The results presented here and previously provide evidence that HIV-1 recombination occurs mainly during minus-strand DNA synthesis, supporting a copy choice model as the predominant mechanism of recombination. We heretofore reported that the rate of recombination in U3 of the viral LTR was 3 × 10
−4/bp per replication cycle, which when extrapolated to the entire genome, indicates a rate of approximately three crossovers per genome per replication cycle. Because the rate was obtained for the viral LTRs, it was possible to determine whether the crossovers occurred during minus-strand or plus-strand synthesis. The results indicated that recombination occurred primarily during minus-strand DNA synthesis (6:1 minus-strand-to-plus-strand ratio) (
49). The fact that the rate obtained during minus-strand synthesis in U3 is similar to that obtained for the entire genome provides support for the theory that the majority of crossovers throughout the genome occur during minus-strand DNA synthesis. Previous studies using SNV-based vectors have also indicated that retroviral recombination occurs during minus-strand DNA synthesis (
2,
18). Moreover, given that the rate of recombination during minus-strand synthesis is high at least early during reverse transcription, the frequency of recombination events should be further skewed toward minus-strand DNA synthesis, particularly late during reverse transcription. If a crossover occurs during minus-strand synthesis, then RNase H activity degrades the second RNA template, preventing further synthesis of a second minus-strand DNA, obviating further recombination during plus-strand synthesis because of the lack of a second template. Furthermore, given the high rate of recombination, the forced copy choice mechanism would require that the majority of virion RNAs have multiple breaks. This is possible, but given the low degree of processivity exhibited by HIV-1 RT (
19), it seems more plausible that crossovers can occur without RT encountering strand breaks. Taken together, these results suggest that HIV-1 recombination occurs primarily during minus-strand synthesis via a simple copy choice mechanism.
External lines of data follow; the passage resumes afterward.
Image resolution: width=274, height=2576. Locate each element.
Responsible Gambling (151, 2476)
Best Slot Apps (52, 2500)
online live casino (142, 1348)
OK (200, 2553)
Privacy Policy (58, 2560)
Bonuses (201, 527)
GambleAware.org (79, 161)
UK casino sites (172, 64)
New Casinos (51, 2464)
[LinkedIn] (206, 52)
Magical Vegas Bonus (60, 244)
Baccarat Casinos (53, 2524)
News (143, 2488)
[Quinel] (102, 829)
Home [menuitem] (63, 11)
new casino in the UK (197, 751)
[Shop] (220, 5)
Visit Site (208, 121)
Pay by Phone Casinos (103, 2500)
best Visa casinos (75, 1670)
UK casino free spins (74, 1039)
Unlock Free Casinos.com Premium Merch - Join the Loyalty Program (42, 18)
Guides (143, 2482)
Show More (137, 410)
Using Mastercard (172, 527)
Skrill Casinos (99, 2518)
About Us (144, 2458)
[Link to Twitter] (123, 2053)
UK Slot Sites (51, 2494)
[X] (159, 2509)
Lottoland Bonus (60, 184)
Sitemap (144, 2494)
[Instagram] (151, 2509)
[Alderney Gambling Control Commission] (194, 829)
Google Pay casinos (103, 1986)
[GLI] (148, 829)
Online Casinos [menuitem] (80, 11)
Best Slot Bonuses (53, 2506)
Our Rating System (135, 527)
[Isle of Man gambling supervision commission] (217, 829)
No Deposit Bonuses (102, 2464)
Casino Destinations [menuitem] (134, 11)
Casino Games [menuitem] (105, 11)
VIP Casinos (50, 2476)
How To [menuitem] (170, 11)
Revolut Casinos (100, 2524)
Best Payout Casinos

The high rate of recombination, taken together with the previous finding that 50% of all minus-strand primer transfers are intermolecular (
43,
47,
49), implies that both HIV-1 RNAs are typically utilized during reverse transcription. Nevertheless, this does not exclude the possibility that a single virion RNA can act as the sole template for reverse transcription, as was previously reported for SNV (
21). The high capacity of HIV-1 RT to generate recombinant progeny proviruses seems to support the contention that the reason retroviruses are diploid is to provide a recombination partner (
42), implying that there are strong selective pressures promoting recombination. This indicates that recombination is an integral aspect of HIV-1 replication and is likely to play an important role in the generation of viral diversity.